This Collection Celebrates the Very Best of Modern Architecture
In 1910, architect Adolf Loos gave a lecture criticizing the overly decorative styles of the day—particularly Art Nouveau—and calling for a return to purity of form. (“Ornament does not heighten my joy in life or the joy in life of any cultivated person,” Loos said.) Loos’s strongly titled “Ornament and Crime” lecture and essay identified a shift in attitude that would come to define architecture in the 20th and 21st centuries. Design writers Matt Gibberd and Albert Hill nod to Loos with the title of their new release Ornament is Crime(Phaidon, $50.) The book traces the Modernism family tree from Walter Gropius, Arne Jacobsen and Le Corbusier to the talents of today, including John Pawson, Tadao Ando and Shigeru Ban, and identifies the elements that make each of their buildings part of the Modernist tradition. The survey focuses on residential architecture, demonstrating the impact the movement has had—and continues to have—on the way we live.

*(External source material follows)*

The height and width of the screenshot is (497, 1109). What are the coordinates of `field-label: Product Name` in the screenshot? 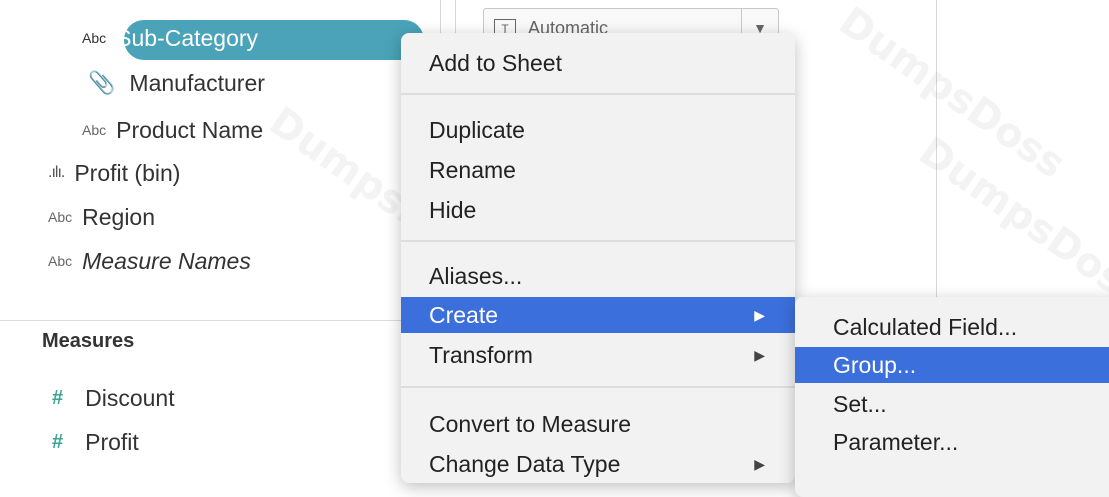 It's located at (190, 130).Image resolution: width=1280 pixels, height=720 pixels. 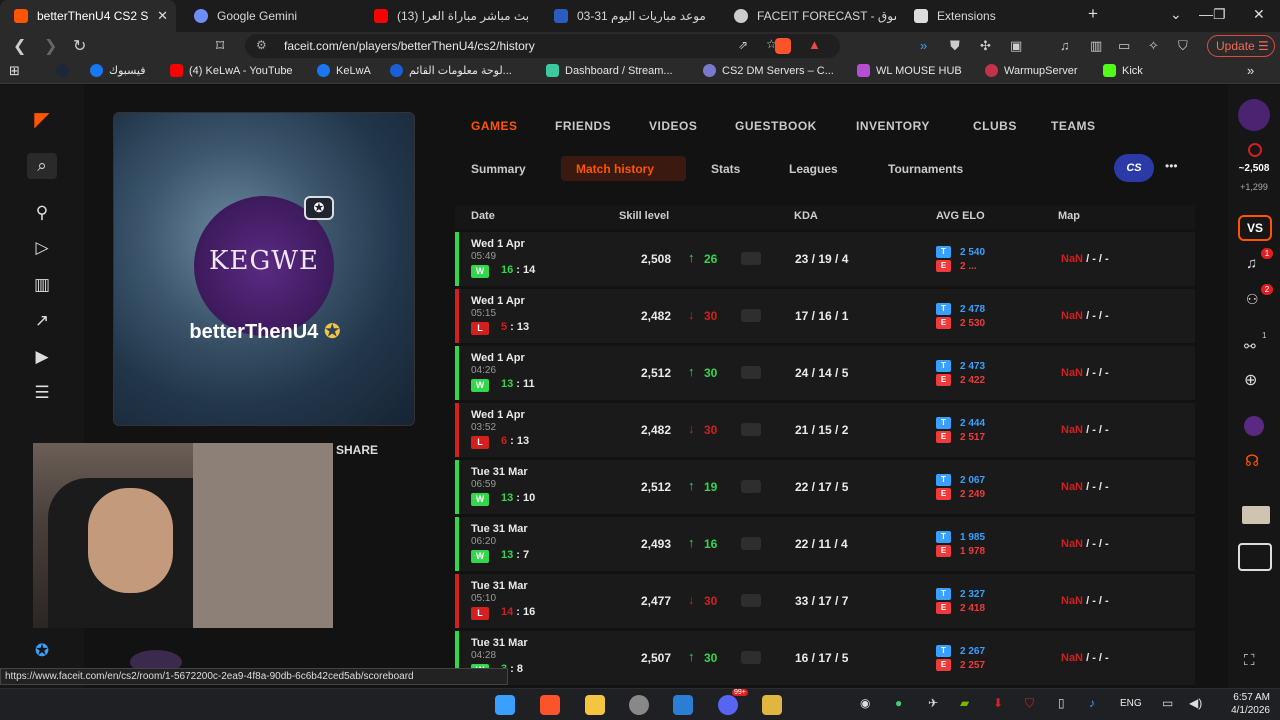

The Villa Savoye in Poissy, France, was completed in 1929 by Le Corbusier and demonstrates the architects “Five Points of Architecture.”
Pierre Chareau and Bernard Bijvoet’s 1932 Maison de Verre in Paris emphasized industrial materials such as steel and glass blocks.
Sou Fujimoto Architects’ 2010 House NA in Tokyo was inspired by the idea of living in a tree and features 21 floor plates at different heights.
Danish architect Arne Jacobsen completed the Rothenborg House in Klampenborg, Denmark, in 1931, designing everything from the building to the furnishings within.
Adolf Loos demonstrated the principles laid out in “Ornament and Crime” in his design for Villa Müller in Prague, which was completed in 1930.
Tadao Ando’s 2011 House in Monterrey is nestled into the a Mexican hillside and features a cantilevered pool.